At Black Gate, Fletcher Vredenburgh reviews “Prisoner of Pandarius” in the January/February Magazine of Fantasy & Science Fiction, saying “I’m a sucker for Jack Vance-inspired stories, provided they’re done well. I’m quite happy to write that ‘Prisoner of Pandarius’ is one of those.”

At SF Crowsnest, Patrick Mahon also liked “Prisoner of Pandarius”: “This story provides a very enjoyable start to the magazine, romping along at a rapid pace with great wit and humour. Raffalon is a classic loveable rogue and I was more than happy to spend some more time with him here.”

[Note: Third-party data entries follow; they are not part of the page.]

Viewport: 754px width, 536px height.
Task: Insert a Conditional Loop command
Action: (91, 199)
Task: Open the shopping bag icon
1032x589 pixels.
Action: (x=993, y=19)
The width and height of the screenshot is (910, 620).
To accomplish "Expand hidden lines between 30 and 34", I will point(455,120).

And a late review of Majestrum from the gamers’ blog Sorcerer’s Skull also notes the Vancean influence: “Hughes’s universe and his writing style are in a Jack Vance mode. His setting of the Archonate and the Spray resembles Vance’s Oikumene and Gaean Reach. It makes his Hapthorn tales something like if Magnus Ridolph or Miro Hetzel was confronting the dawning of the Dying Earth.”

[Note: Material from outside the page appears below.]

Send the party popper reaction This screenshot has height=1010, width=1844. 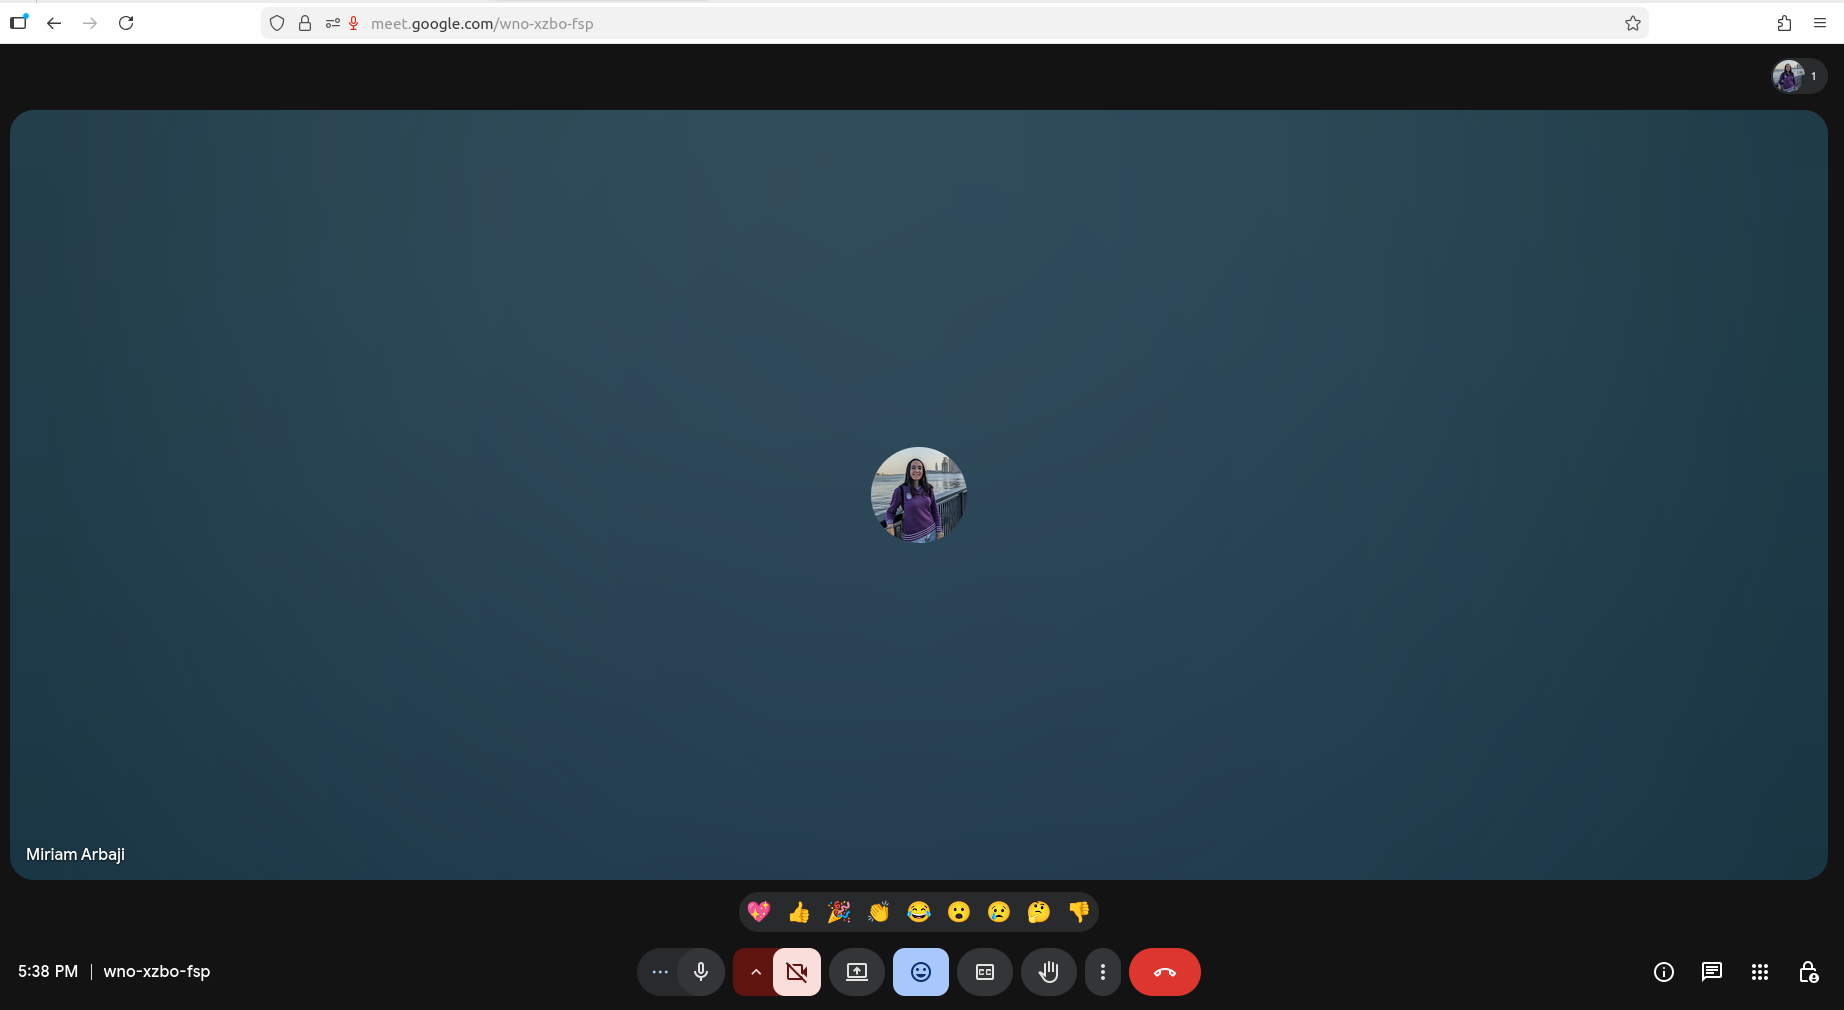(x=839, y=912)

The latest George R.R. Martin/Gardner Dozois theme antho, Old Venus, is garnering some reviews before its release next week, and my Jeeves-and-Bertie homage is getting some approving nods. In Locus, Russell Letson says “‘’Greeves and the Evening Star’’ gets the Most Unexpected Mashup Prize with its goofy mix of cross-species sex and Wodehousean silly-ass-Englishman nonsense.”

And Publisher’s Weekly calls the story “a droll Wodehouse pastiche.”

Any time I get mentioned in the same breath as Jack Vance and P.G. Wodehouse (whom Vance adored), I’ll take it and ask for more.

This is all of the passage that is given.